Dobra koniunktura w Polsce i Europie umożliwi utrzymanie relatywnie niskiego deficytu budżetowego pomimo rosnących wydatków na inwestycje publiczne. Oczekiwana dynamika PKB została zrewidowana w górę do 4,2% w 2017 r. i 3,8% w 2018 r. (vs odpowiednio 3,5% i 3,2% wg prognoz z maja). W 2019 r. Komisja spodziewa się kontynuacji spowolnienia tempa wzrostu do 3,4%.

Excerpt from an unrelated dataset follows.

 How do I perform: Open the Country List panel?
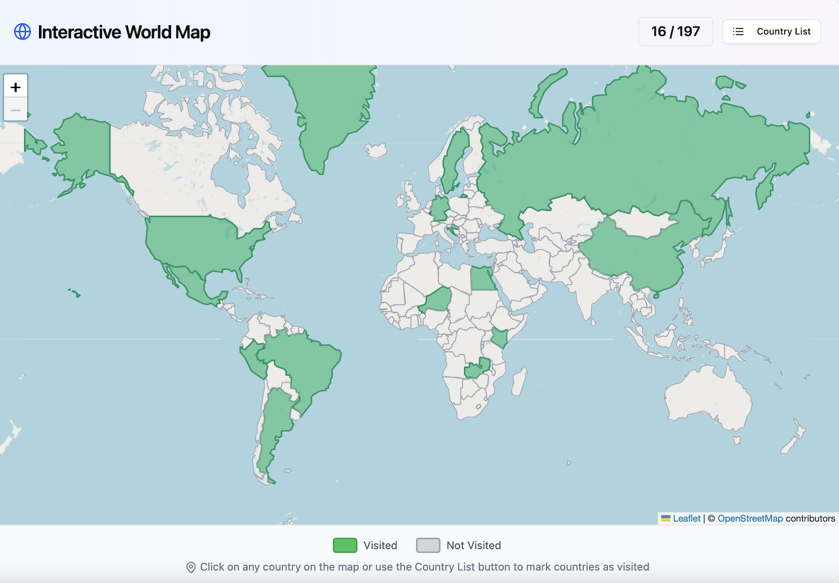point(771,32)
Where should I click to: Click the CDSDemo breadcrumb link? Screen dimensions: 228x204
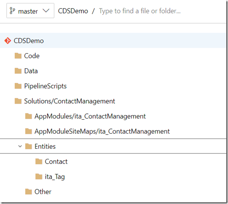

Największe (i najbardziej pozytywne) rewizje objęły prognozy dotyczące sfery fiskalnej. Obniżenie szacunków deficytu sektora finansów publicznych do odpowiednio 1,7, 1,7 i 1,9% PKB w latach 2017-2019 oznacza spadek o 1,2pp. w porównaniu do poprzednich prognoz, wynikający w głównej mierze z rewizji szacunków deficytu strukturalnego, odzwierciedlającej m.in. większą niż zakładano poprawę ściągalności podatków. Pomimo rewizji tempa wzrostu PKB w górę, prognozy Komisji (na lata 2018-2019) są wciąż niższe niż nasze oczekiwania (odpowiednio 4,3 i 3,8% w latach 2018-2019), co tworzy przestrzeń do pozytywnych zaskoczeń także w kolejnych rewizjach w przyszłym roku.

Lepsze prognozy dla Polski

Inflacja CPI w Czechach przyspieszyła w październiku do najwyższego od 2012r. poziomu 2,9% r/r z 2,7% r/r we wrześniu, zbliżając się do górnego ograniczenia celu inflacyjnego (1-3%). Dynamika cen żywności i napojów wzrosła do 7,8% r/r z 5,7% r/r, głównie za sprawą cen warzyw, owoców i nabiału. Szczegóły węgierskiej inflacji również potwierdzają ryzyko wyższego niż zakładaliśmy wzrostu cen żywności w regionie tym samym zwiększając szanse na zaskoczenie inflacją bazową (PKO:0,8%; konsensus: 0,9%).

Dane o handlu zagranicznym Niemiec za wrzesień potwierdziły, że trend wzrostowy dynamiki niemieckiego eksportu wspierany jest przez rosnący światowy popyt, co przekłada się na wzrost zamówień dla polskich eksporterów.